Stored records
·····

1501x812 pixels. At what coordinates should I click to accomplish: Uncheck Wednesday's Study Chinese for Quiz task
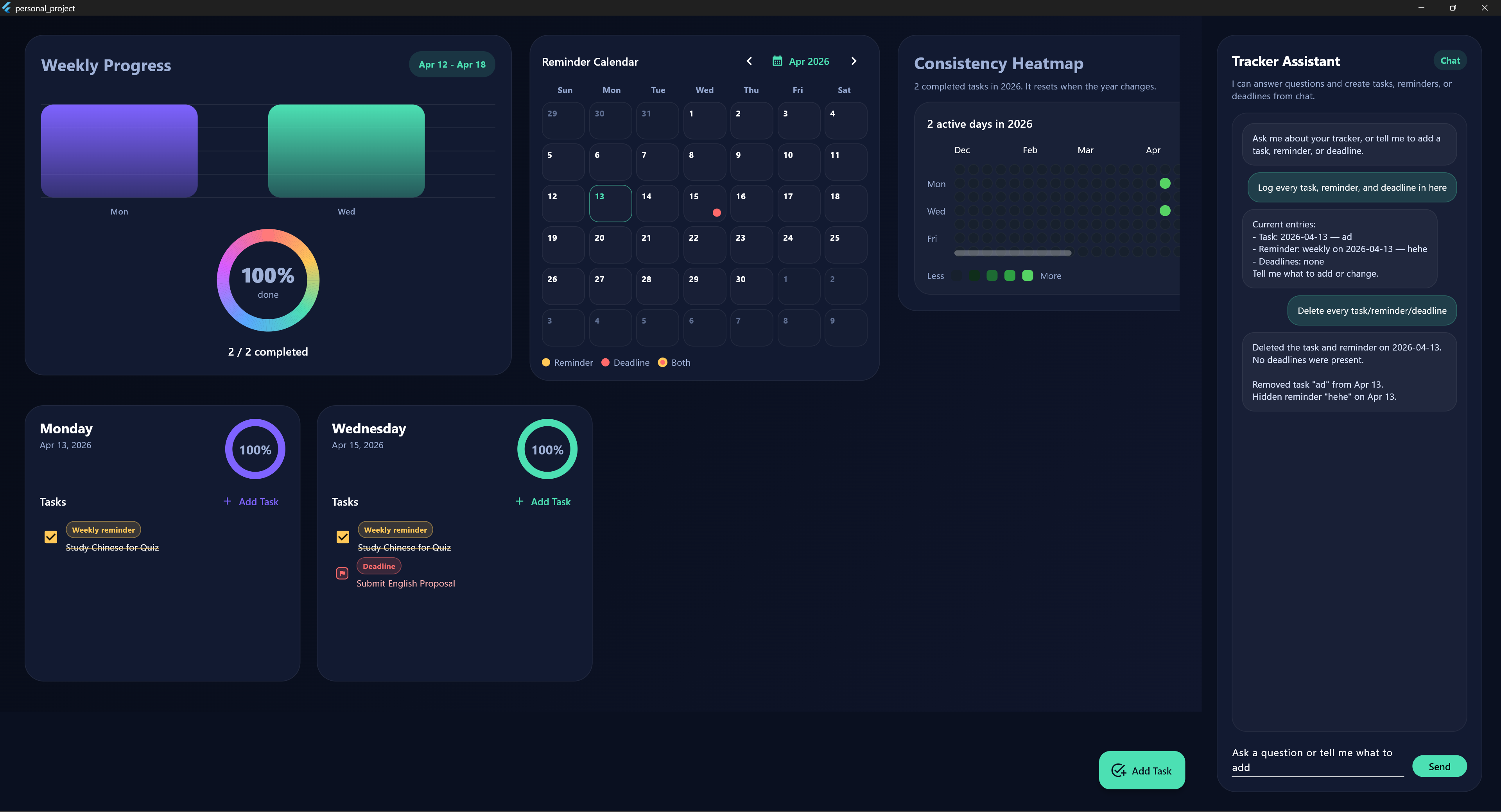pos(343,537)
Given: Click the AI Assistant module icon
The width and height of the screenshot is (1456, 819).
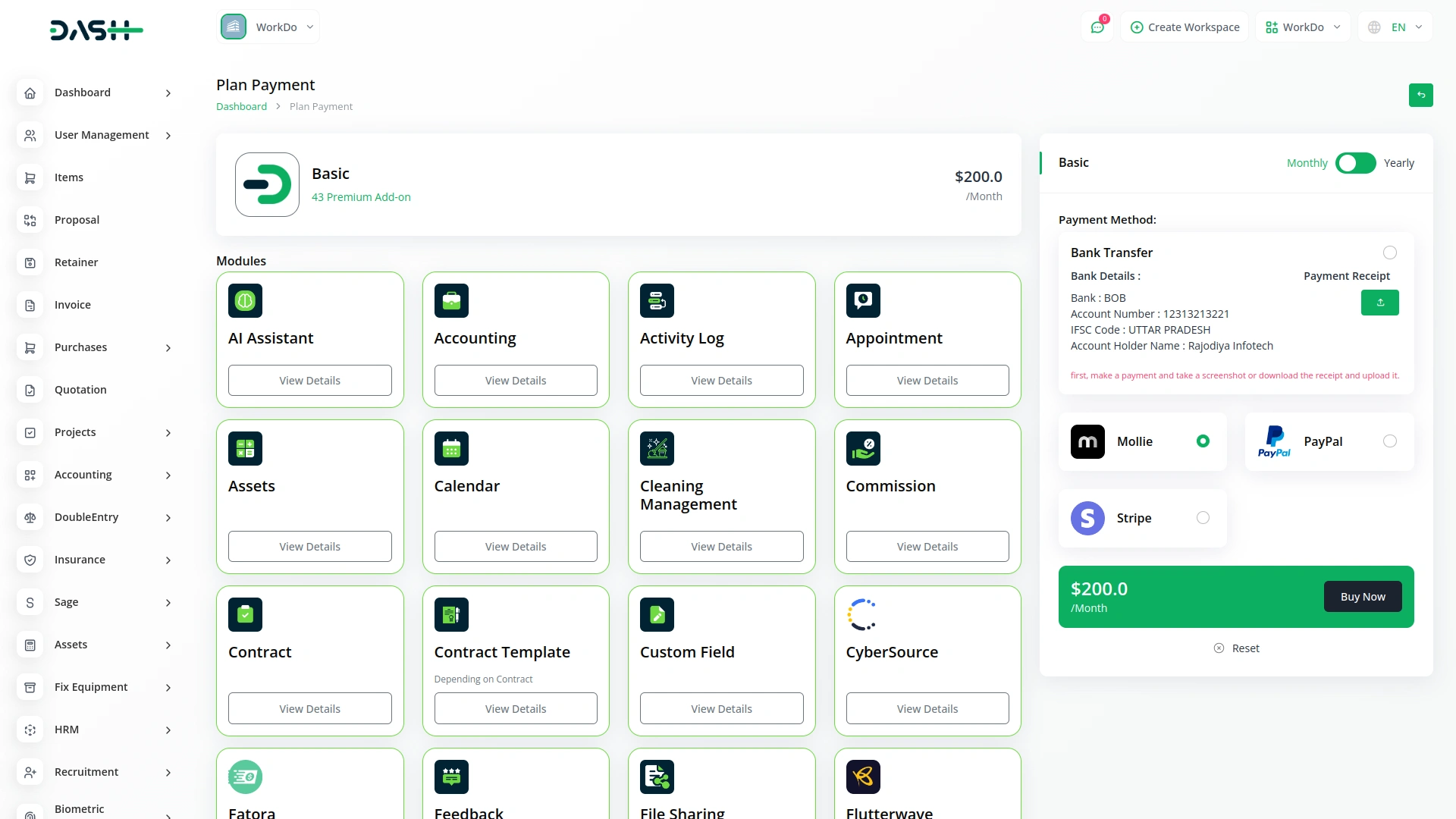Looking at the screenshot, I should (x=245, y=301).
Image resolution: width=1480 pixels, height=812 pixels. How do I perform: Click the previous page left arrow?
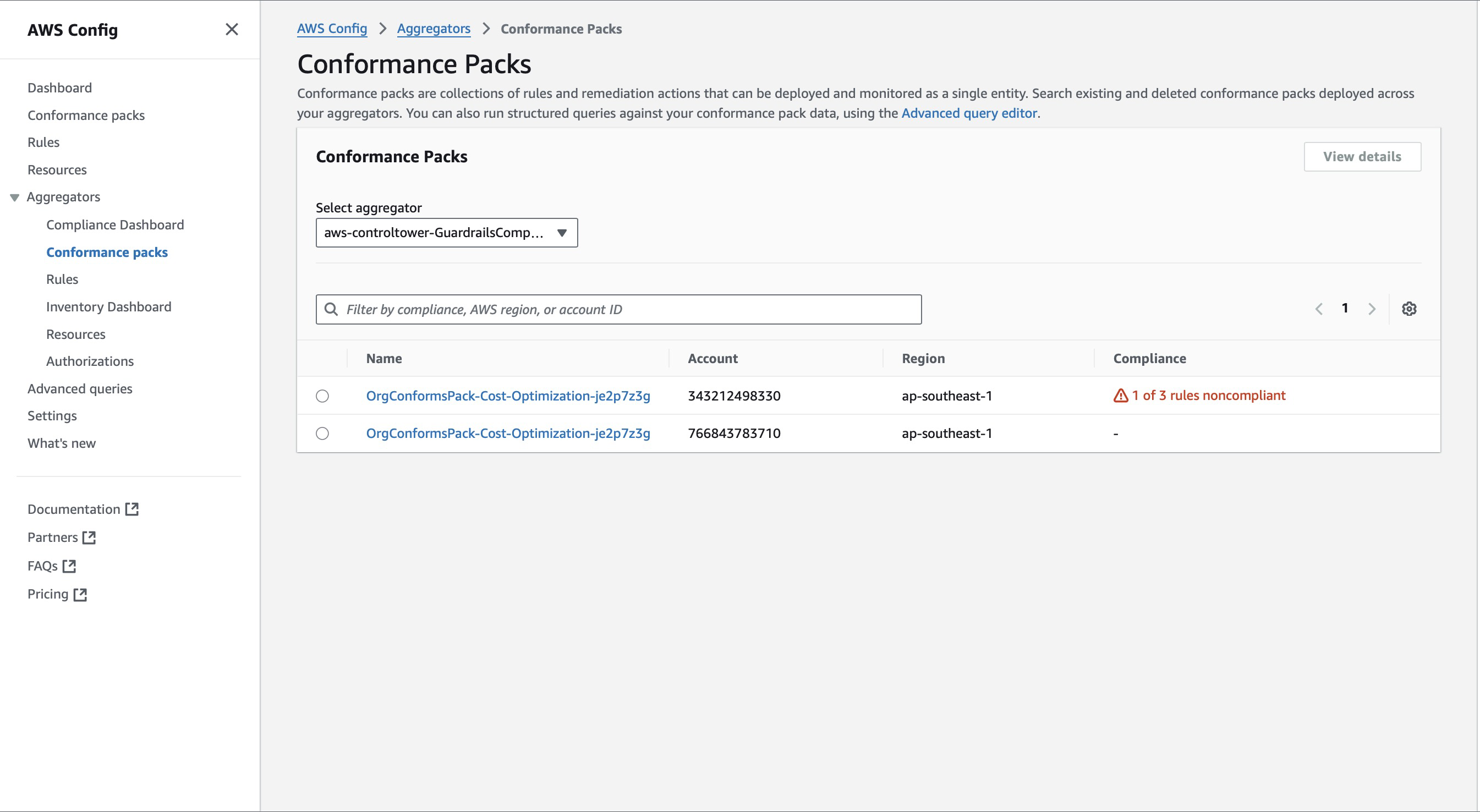coord(1319,309)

·····

Exercise aim — Repeat exactly the lines in the entries from the one containing "The width and" to the final line, inclusive, and nothing beyond them; skip pictures.

Solution to the problem —
The width and height of the screenshot is (1456, 819).
Looking at the screenshot, I should (x=245, y=301).
Image resolution: width=1480 pixels, height=812 pixels. How do I perform: Click the previous page left arrow?
coord(1319,309)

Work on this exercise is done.